State v. David E. Hull, 2015 WI App 46; case activity (including briefs)

The recently enacted statute allowing the admission of hearsay evidence at preliminary hearings is not an unconstitutional ex post facto law because it affects only the evidence that may be admitted at the preliminary hearing and does not alter the quantum or nature of evidence necessary to convict the defendant. In addition, the court commissioner properly refused to allow Hull to call the alleged victim to testify at the preliminary hearing because the anticipated testimony was not relevant to the probable cause inquiry.

The alleged child sexual assault in this case occurred before enactment of § 970.038, but Hull wasn’t charged till after the statute took effect. At the preliminary hearing the state presented the child’s hearsay statement through a detective. (¶¶3-13). Besides making constitutional challenges that have since been rejected in State v. O’Brien, 2014 WI 54, 354 Wis. 2d 753, 850 N.W.2d 8, Hull argued that as applied to him, the statute falls into the fourth category of ex post facto laws identified in the venerable case of Calder v. Bull, 3 U.S. 386, 390 (1798). That category covers a law “that alters the legal rules of evidence, and receives less, or different, testimony, than the law required at the time of the commission of the offence, in order to convict the offender.”

» Given request
Retype the stretch of the case summary from "The recently enacted" through "probable cause inquiry.".

» Recorded data
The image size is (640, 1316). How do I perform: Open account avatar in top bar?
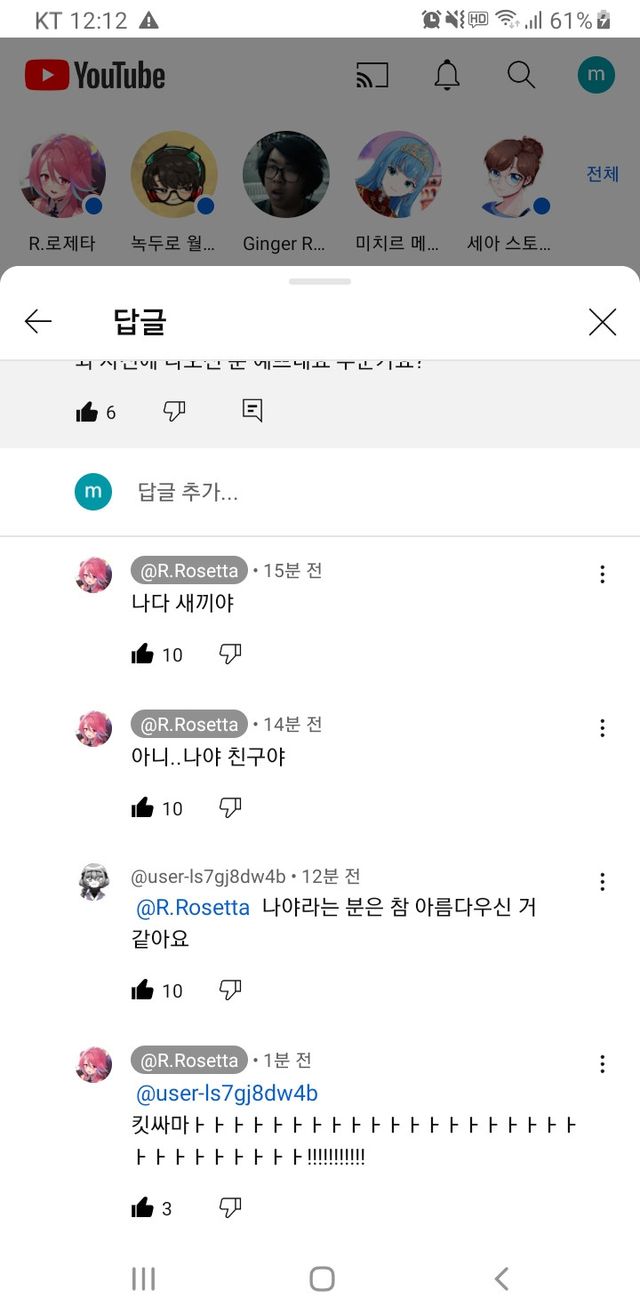pos(596,75)
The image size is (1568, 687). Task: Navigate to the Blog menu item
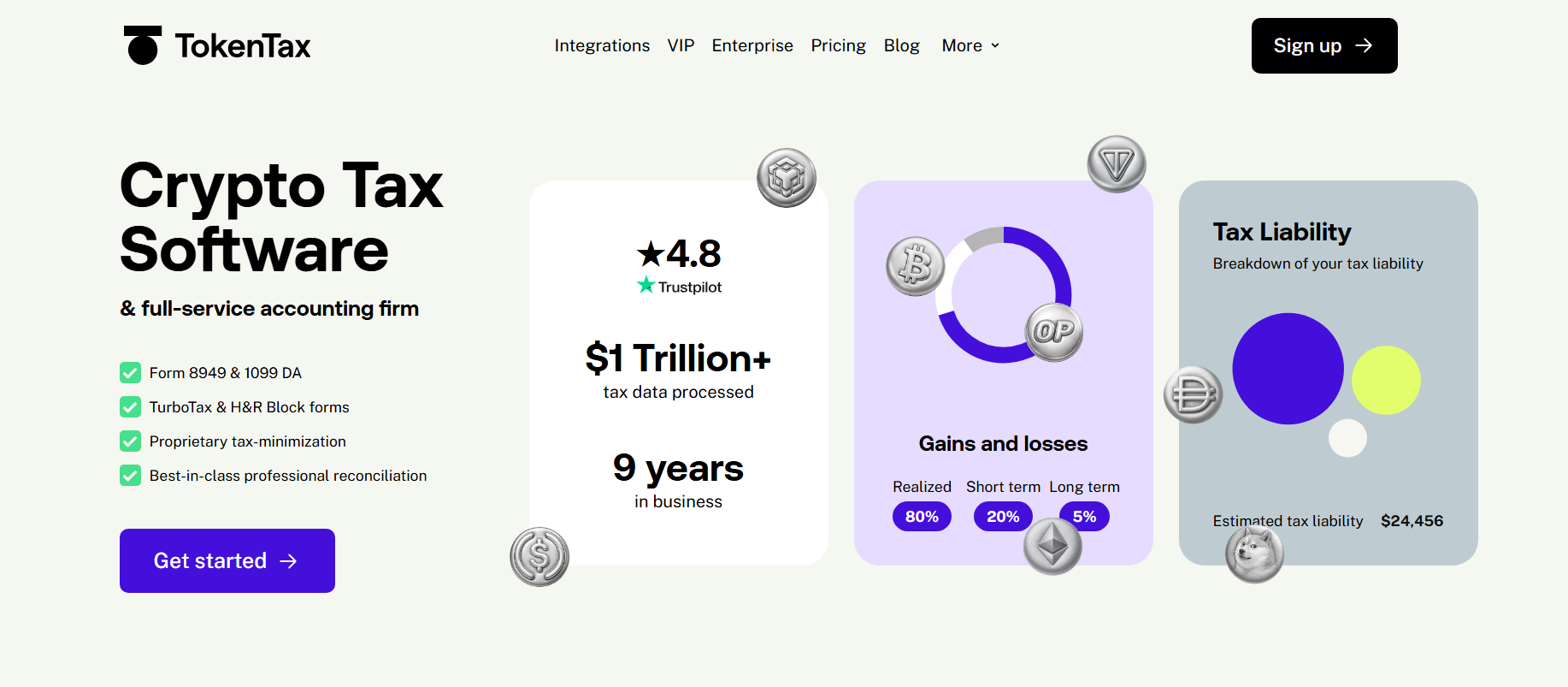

» Final result
The recently enacted statute allowing the admission of hearsay evidence at preliminary hearings is not an unconstitutional ex post facto law because it affects only the evidence that may be admitted at the preliminary hearing and does not alter the quantum or nature of evidence necessary to convict the defendant. In addition, the court commissioner properly refused to allow Hull to call the alleged victim to testify at the preliminary hearing because the anticipated testimony was not relevant to the probable cause inquiry.